Business owners and many conservative elected officials are praising Gov. John Bel Edwards’ announcement that the state will move to phase three of a staged reopening plan on Friday, when phase two expires.
Edwards, who, until now, has resisted calls from the state’s conservative lawmakers and business groups to further reopen the economy, has been under increasing pressure in recent days to move to phase three; or at least let each region of the state decide how to handle pandemic mitigation.
At a morning news conference, Edwards rejected adopting a regional approach and said moving to phase three statewide is the hardest decision he’s had to make thus far during the pandemic but he said the state is trending in the right direction on several key indicators.
“We’re still No. 1 in the country on cases per capita,” he said. “But we have made progress as of late, and that’s why we made this decision.”

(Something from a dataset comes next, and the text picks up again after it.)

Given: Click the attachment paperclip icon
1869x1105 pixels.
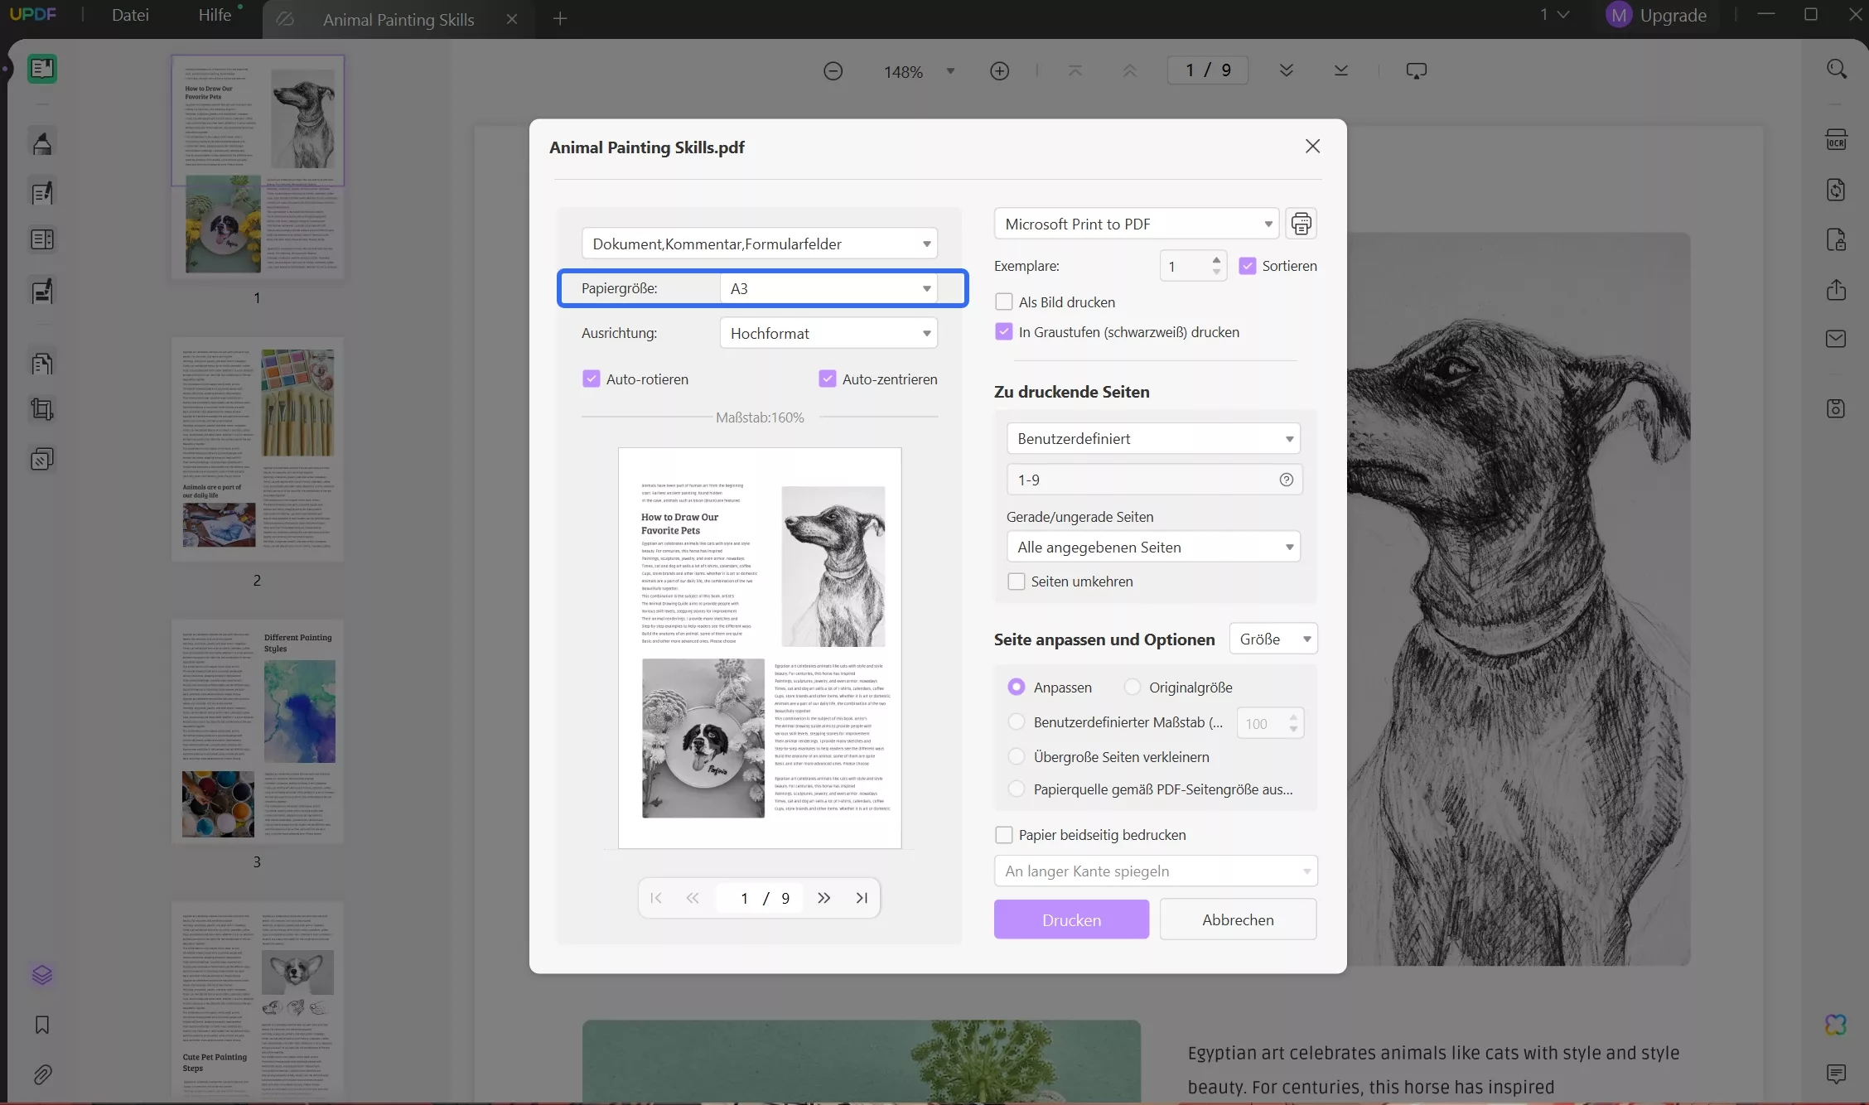Looking at the screenshot, I should pos(42,1074).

But Edwards stopped short of detailing what phase three will look like or what regulations will be included in his latest executive order, which will be released tomorrow.
In the meantime, business owners aren’t breaking open the champagne just yet.
“We still really don’t know what this means,” says Brad Watts, who reopened two of his restaurants earlier this week but isn’t sure when he will reopen his downtown bar, the River Room. “Even if we are allowed to reopen under phase three, it will take me several days to restock. I’ll have to throw out all the beer and opened bottles and wait for the new orders to come in.”
Bars that do not derive at least 50% of their revenues from food sales have been forced to stay closed during phase two. Though federal guidelines issued earlier this summer suggest bars would be able to open under phase three, Edwards is under no obligation to follow those guidelines.
He could allow some sectors to reopen sooner under the new order than others. He could also set different capacity limits than those suggested by the White House guidelines.
‘We’ve been operating as a conditional restaurant so we could reopen,” says Duvic’s co-owner Shane Courrege. “It may make more sense for us to stay like this rather than go back to just bar sales, depending on what kind of capacity limits he puts in place.”
Whatever the specifics, the transition to phase three will have significant implications for allowable crowd sizes.
Schools that are conducting all learning virtually could reopen and those with hybrid schedules could shift more of their classes to in-person.
A spokesman for EBR Schools says the system will announce tomorrow how it will handle phase three, once it gets more guidance from the state.
Museums, theaters, zoos and event venues will also likely be able to increase their capacity for hosting groups. Federal guidelines suggest that in a third phase of reopening, group venues could up their capacity to 50% or as many as 1,000 people.
For the Old State Capitol Museum, which makes some money on tours but derives the bulk of its business from hosting wedding receptions and group events, the shift to phase three could be a game changer.
“It will certainly make all the brides happy,” says Mary Durusau, who says the historic venue’s bridal business has virtually disappeared. “But we’re still waiting to see what it means. A lot of weddings have been rescheduled for next year anyway.”
Key to making phase three work will be enforcement, says Baton Rouge Area Chamber President and CEO Adam Knapp. Edwards did not discuss today how the state plans to ensure that bars and other establishments follow the new rules.
But the governor did say he doesn’t want to have to move backward in the event COVID-19 case counts spike again. The only way to prevent that, Knapp says, is for state and local ities to enforce whatever rules are on the books.
“Enforcement is key,” Knapp says. “The governor and local communities have to be empowered to enforce these regulations and make people follow them. We can reopen safely but we have to follow the rules.”